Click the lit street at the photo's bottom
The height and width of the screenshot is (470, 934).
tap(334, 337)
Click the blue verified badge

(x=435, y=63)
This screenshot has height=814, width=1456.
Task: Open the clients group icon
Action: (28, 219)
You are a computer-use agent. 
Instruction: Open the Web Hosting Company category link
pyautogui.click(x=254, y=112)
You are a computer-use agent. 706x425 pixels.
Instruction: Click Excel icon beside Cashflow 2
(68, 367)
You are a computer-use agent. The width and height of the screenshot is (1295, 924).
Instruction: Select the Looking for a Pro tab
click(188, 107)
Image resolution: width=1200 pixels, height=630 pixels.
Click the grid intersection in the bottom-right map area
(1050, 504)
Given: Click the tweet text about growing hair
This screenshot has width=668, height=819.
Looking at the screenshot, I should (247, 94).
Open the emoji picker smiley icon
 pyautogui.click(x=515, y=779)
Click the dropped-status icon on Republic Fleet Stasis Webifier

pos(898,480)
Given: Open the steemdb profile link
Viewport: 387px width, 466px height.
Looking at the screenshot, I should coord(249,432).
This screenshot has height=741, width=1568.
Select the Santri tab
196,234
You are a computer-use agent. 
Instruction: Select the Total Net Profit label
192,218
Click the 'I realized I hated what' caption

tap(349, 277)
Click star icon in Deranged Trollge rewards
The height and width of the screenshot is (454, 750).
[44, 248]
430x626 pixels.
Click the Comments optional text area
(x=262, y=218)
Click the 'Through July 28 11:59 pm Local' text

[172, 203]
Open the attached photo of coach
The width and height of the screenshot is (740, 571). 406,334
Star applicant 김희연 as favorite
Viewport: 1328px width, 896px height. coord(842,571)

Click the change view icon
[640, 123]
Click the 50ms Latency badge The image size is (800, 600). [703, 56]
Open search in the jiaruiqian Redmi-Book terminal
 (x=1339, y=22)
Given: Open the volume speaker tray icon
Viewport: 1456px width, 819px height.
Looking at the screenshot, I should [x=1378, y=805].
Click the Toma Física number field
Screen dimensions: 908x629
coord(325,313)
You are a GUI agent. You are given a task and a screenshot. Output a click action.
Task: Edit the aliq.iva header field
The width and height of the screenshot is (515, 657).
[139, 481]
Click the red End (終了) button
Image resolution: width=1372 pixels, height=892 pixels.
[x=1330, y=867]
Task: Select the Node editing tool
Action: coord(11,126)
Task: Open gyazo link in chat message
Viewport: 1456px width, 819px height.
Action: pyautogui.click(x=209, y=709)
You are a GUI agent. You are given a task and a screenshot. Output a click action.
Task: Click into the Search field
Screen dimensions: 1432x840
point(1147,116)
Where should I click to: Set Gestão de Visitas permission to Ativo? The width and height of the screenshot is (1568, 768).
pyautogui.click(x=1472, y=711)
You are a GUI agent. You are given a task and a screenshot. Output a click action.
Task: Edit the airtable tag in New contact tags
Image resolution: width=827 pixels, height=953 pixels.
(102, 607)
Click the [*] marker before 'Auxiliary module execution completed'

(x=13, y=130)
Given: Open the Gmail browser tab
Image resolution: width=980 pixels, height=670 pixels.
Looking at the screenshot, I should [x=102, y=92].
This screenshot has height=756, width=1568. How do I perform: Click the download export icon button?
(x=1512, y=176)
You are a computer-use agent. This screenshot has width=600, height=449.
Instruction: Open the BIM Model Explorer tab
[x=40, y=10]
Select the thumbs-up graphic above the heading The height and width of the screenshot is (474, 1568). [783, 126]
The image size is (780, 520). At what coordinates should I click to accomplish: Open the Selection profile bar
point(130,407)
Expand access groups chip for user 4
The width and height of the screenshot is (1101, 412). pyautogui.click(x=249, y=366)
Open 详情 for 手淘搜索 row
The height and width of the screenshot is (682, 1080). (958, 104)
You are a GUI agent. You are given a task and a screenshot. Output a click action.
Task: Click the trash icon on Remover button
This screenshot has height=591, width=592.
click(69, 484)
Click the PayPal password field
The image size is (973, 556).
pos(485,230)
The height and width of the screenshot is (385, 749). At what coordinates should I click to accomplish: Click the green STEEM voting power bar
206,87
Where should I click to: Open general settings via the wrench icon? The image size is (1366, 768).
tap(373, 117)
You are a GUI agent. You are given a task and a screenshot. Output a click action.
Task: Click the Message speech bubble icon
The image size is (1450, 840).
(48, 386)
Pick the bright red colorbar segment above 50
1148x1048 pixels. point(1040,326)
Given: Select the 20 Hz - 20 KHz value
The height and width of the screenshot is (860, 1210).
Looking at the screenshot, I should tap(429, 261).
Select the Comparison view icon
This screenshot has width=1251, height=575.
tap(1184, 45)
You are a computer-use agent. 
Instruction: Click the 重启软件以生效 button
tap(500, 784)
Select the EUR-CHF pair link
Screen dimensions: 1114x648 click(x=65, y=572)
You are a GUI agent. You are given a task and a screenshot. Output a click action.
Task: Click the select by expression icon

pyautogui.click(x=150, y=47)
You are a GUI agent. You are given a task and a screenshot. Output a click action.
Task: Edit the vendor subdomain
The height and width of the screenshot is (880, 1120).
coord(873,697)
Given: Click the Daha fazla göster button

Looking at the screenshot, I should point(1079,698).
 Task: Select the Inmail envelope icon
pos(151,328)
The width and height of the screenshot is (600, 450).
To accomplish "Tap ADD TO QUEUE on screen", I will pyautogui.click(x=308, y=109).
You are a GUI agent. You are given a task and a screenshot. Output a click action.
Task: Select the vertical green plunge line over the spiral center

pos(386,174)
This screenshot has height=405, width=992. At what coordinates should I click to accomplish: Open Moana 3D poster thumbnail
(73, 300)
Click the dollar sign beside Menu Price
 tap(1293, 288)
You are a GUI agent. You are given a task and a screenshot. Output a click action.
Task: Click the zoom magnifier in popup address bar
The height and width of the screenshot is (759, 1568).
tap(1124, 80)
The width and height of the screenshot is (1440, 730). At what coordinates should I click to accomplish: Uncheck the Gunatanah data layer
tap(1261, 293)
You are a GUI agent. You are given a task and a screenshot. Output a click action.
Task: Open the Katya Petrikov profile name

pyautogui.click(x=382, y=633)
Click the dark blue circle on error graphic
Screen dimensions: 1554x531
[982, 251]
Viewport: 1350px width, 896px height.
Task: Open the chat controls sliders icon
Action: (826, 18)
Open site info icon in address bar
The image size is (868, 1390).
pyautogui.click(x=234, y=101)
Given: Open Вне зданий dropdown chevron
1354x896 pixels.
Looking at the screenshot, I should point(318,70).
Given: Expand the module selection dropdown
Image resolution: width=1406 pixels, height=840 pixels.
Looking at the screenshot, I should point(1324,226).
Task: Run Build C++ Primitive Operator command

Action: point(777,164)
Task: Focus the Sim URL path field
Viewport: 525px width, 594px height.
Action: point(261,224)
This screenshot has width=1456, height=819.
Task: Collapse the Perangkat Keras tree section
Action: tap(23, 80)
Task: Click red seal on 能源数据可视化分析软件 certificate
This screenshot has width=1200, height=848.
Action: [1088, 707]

=======

Copy out the entries from the very first line through the line containing "click(188, 107)", both included, with every line unchanged.

Click the lit street at the photo's bottom
The height and width of the screenshot is (470, 934).
tap(334, 337)
Click the blue verified badge

(x=435, y=63)
This screenshot has height=814, width=1456.
Task: Open the clients group icon
Action: (28, 219)
You are a computer-use agent. 
Instruction: Open the Web Hosting Company category link
pyautogui.click(x=254, y=112)
You are a computer-use agent. 706x425 pixels.
Instruction: Click Excel icon beside Cashflow 2
(68, 367)
You are a computer-use agent. The width and height of the screenshot is (1295, 924).
Instruction: Select the Looking for a Pro tab
click(188, 107)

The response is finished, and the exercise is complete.